Got called in for a drug test at work…
They said I tested positive for opioids. I said "Oh yeah. There were poppy seeds on my bagel this morning." They said "What about the THC, cocaine, and LSD?" "It was an everything bagel."
Here are two reasons why no one should drink toilet water.
Number 1. Number 2.
A man buys a lie detecting robot that slaps people when they lie.
He decides to test it at dinner one night. He asks his son what he did that afternoon. Son: "I did some homework." The robot slaps the son. Son: "Ok, ok. I was at a friend's house watching a movie." Dad: "What movie did you watch?" Son: "Toy Story." The robot slaps the son. Son: "Ok, ok, we were watching porn." Dad: "What? At your age I didn't even know what porn was." The robot slaps the father. Mom: "Well, at least this isn't a repost." The robot slaps the mother.
A few minutes ago, I came to the conclusion that tofu is overrated.
It’s just a curd to me.
Three men, Joe, Bro, and Buddy, all lived in a small town.
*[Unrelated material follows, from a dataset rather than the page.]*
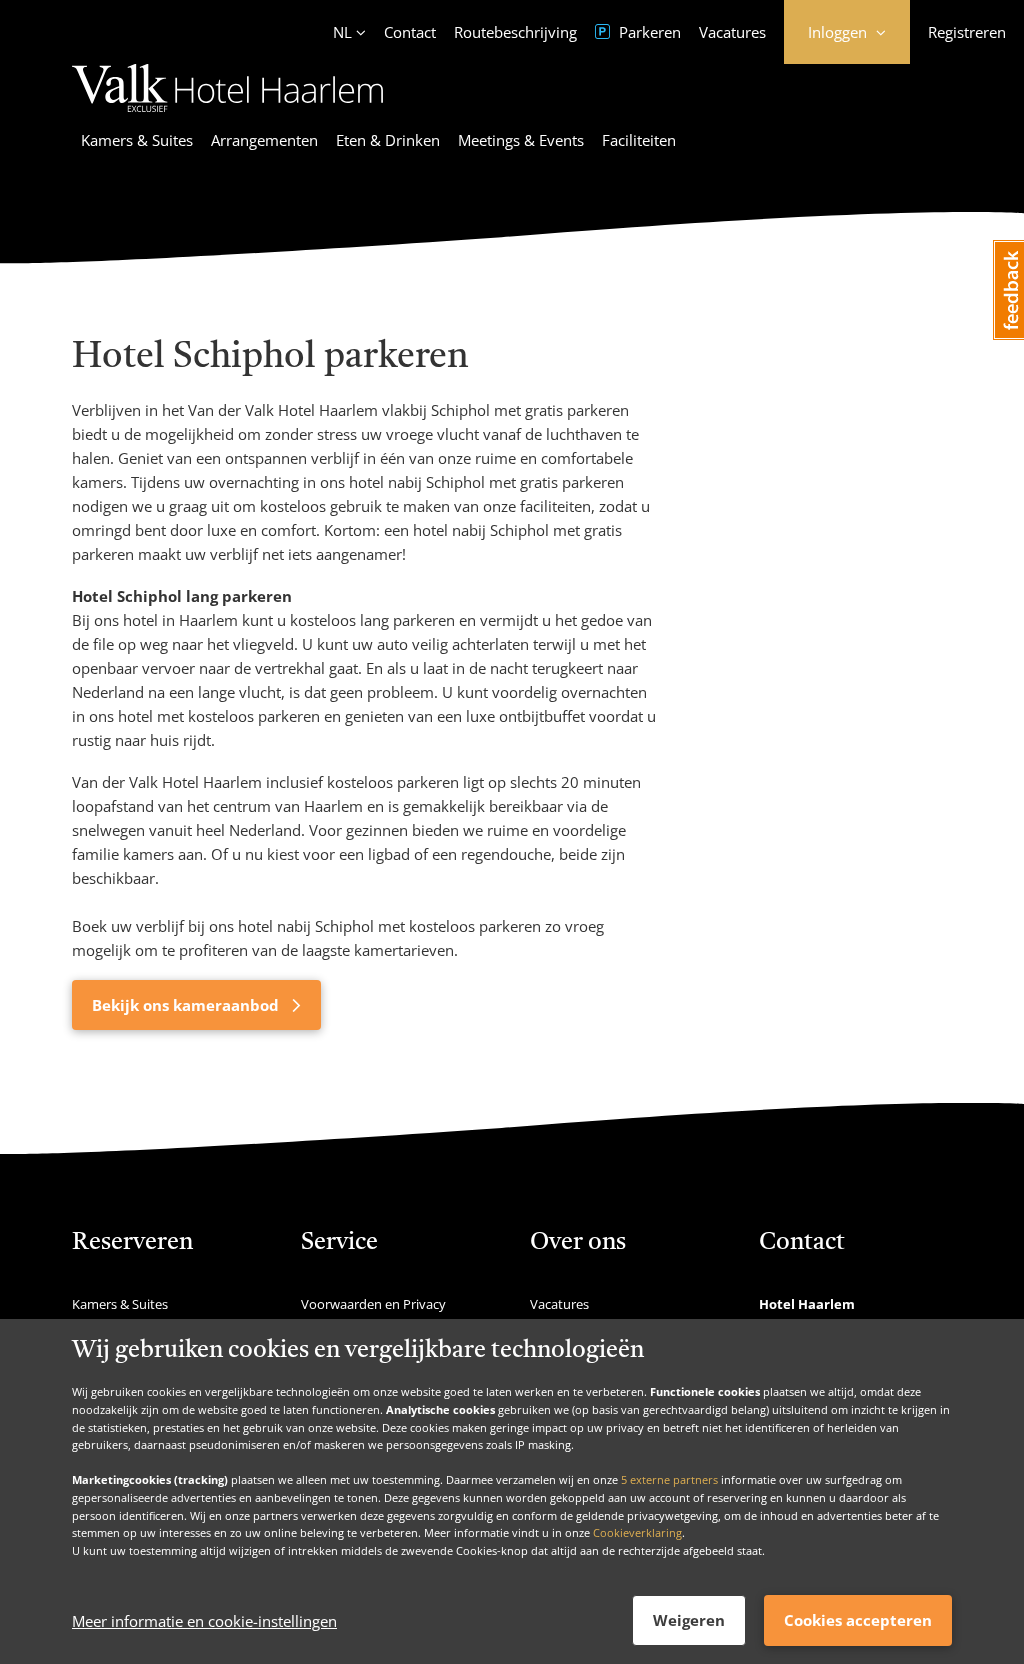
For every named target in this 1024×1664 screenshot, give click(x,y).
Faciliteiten (639, 140)
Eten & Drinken (388, 140)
One day, Joe went hunting alone, and for the next few days no one heard from him. About a week afterwards, a body was found and brought into the coroner’s office. The coroner, after thoroughly examining the body, needed a positive identification in order to verify that the body was indeed Joe. So, he brought in Bro and Buddy, and told them to come in separately to identify the body. Bro came in first, and was asked to look for any details about the body that he recognized. After a few minutes of examining, Bro said, “Mr. Coroner, I’ll need you to turn the body over for me to be sure.” Confused, the coroner obliged. Bro continued to examine the body, bent down on one knee, reared his head sideways, then stood up and said, “No sir, this can’t be Joe.” The coroner was even more confused, but he accepted this statement and sent Bro out. Next, he invited Buddy in to repeat the task. Buddy, after examining the body in a similar fashion to Bro, also requested that the body be turned over. The coroner, after mumbling a bit about his confusion, flipped the body over. Buddy too bent down on one knee and examined the back area of the body, then, just as Bro had previously, said, “No sir, Mr. Coroner, this isn’t Joe.” The coroner was astonished, so he asked that Bro come back in so that the two of them were standing there at once. The coroner said, “Gentlemen, this man’s dental records and features match perfectly with those of your friend Joe’s. How on earth are you both positive this isn’t him?” Bro and Buddy looked at each other, then Bro answered, “Sir, this can’t be Joe because Joe has two assholes.” In shock, the coroner asked, “How can he have two assholes? Have you ever seen them?” Buddy replied, “No sir, but it was common knowledge. Every time we were out with him, people would say, ‘Look, it’s Joe with those two assholes!’” Credit goes to my grandmother, who was the first to tell me this joke.
Why do programmers prefer dark mode?
Because bugs are attracted to light
I can’t take my dog to the pond anymore because the ducks keep attacking him
Guess that's what I get for buying a pure bread dog
I’m reading a horror book in Braille.
Something bad is going to happen. I can feel it.
When I was younger, I lived in a houseboat and started to date the girl next door.
Unfortunately we soon drifted apart.
There are 10 kinds of people…
Those who understand binary and those who don't.
I like my women how I like my whiskey
Strong, Irish, and at least 18 years old.